Don’t get taken by a supplies surprise
It’s great getting stuff for a deal or as a free sample. But when a seller says something is cheap or free, then sends you a whopping bill, that’s not so great — and it’s against the law.
In three unrelated cases, the FTC sued Kleritec, Lighting X-Change and Omni Services, for allegedly duping organizations — including schools, churches, nonprofits, and small businesses — out of millions. How? By charging them for merchandise they didn’t order, or at a price much higher than they promised.

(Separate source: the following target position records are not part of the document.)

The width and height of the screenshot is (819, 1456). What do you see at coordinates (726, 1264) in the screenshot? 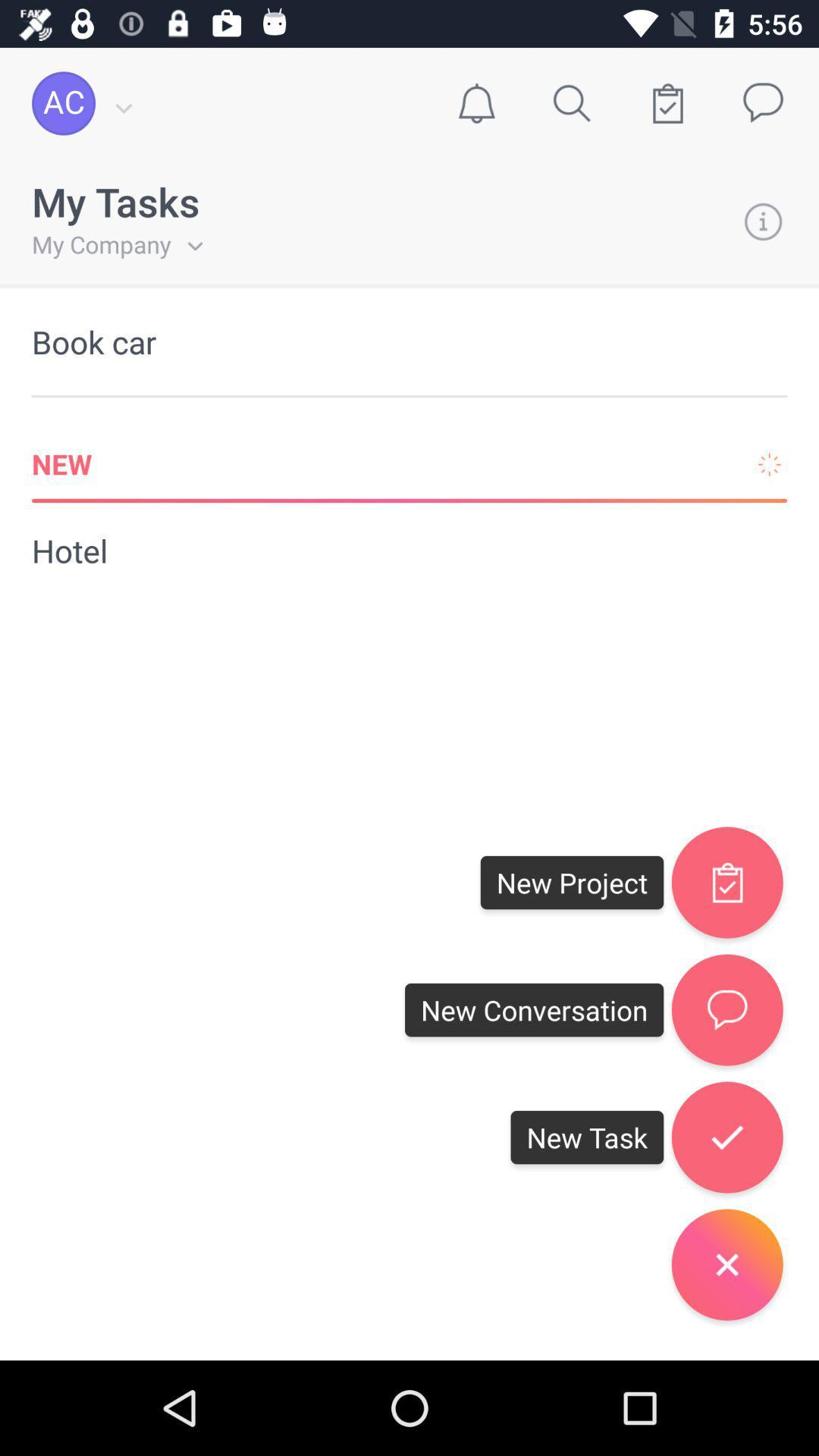
I see `the close icon` at bounding box center [726, 1264].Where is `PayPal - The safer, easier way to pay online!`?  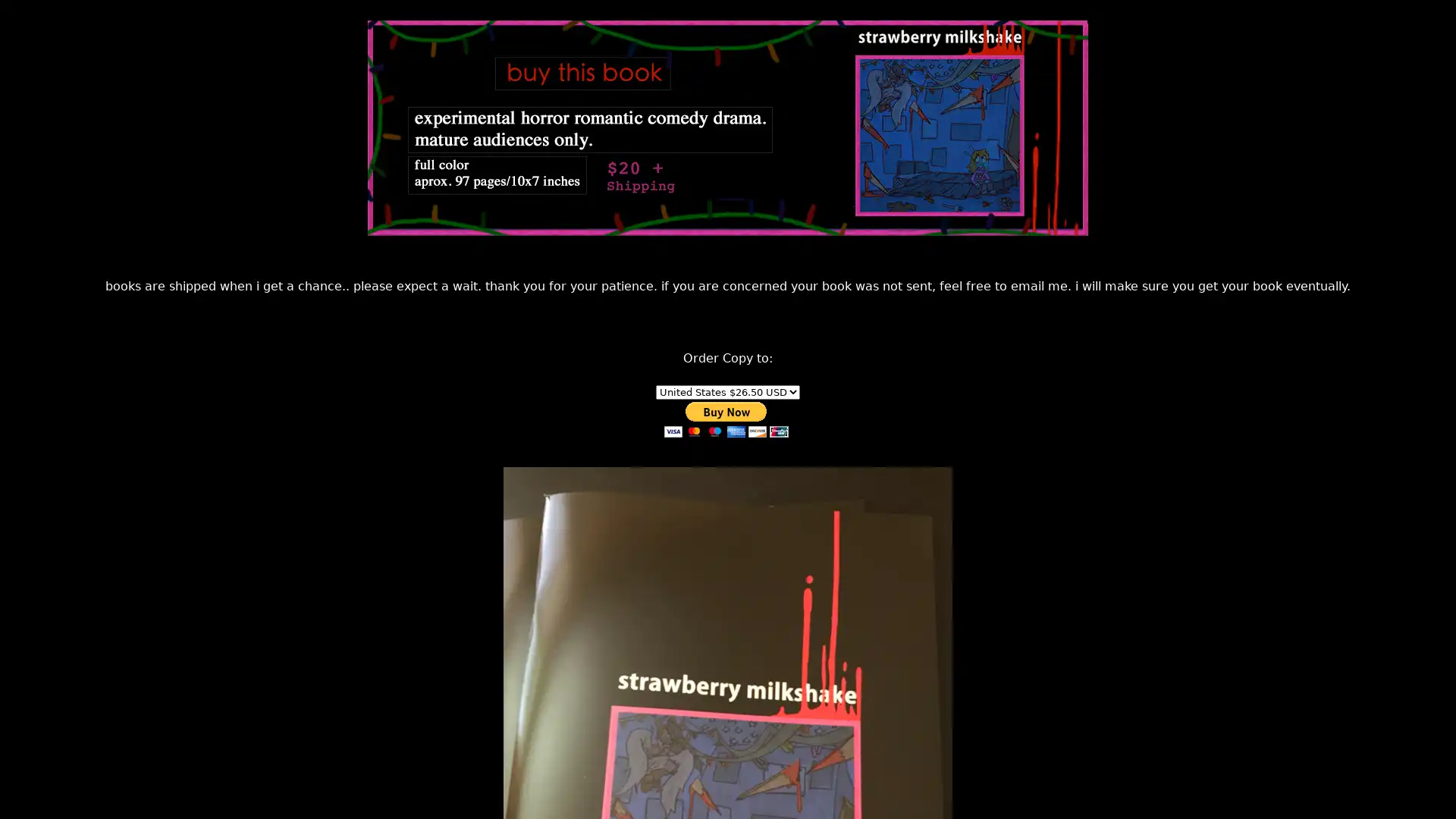
PayPal - The safer, easier way to pay online! is located at coordinates (724, 419).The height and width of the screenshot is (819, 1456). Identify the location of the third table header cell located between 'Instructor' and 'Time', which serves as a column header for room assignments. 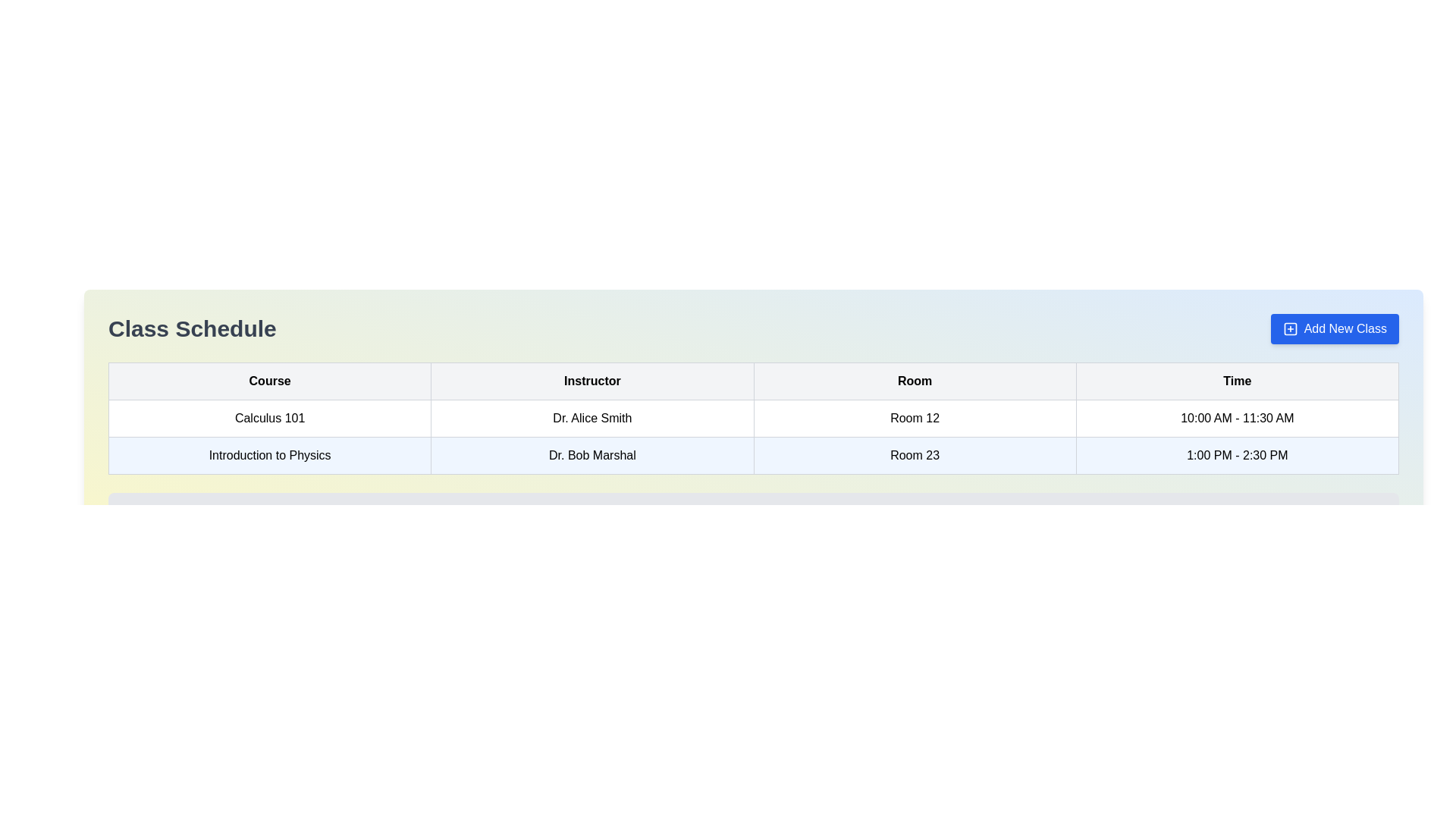
(914, 380).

According to the FTC, both Kleritec and Lighting X-Change have a similar story: they offered free samples or inexpensive supplies, followed by high-priced invoices, more shipments (of unordered supplies), and more invoices. And then, when companies refused to pay, came the bullying tactics to try to force the company to pay up.
The FTC says Omni called churches, schools and businesses and deceptively claimed to be offering sale or clearance prices, but used vague language about price and quantity. In fact, the FTC says Omni sent large shipments at high prices, used pressure tactics to collect, and then sometimes sent more unordered shipments.
Have you gotten stuff you didn’t order? Here’s what the law says: you don’t have to pay for it…and you can keep it if you’d like. Here are some finer points:
- If you want to let the vendor know that you’re keeping the merchandise, fine, but you don’t have to.
- Be cautious about goods advertised with “free trials," or at unusually low prices. Read the fine print. Are you joining a "club" that requires you to make regular purchases?
- File a complaint with the FTC if you were told to pay for items you didn’t order.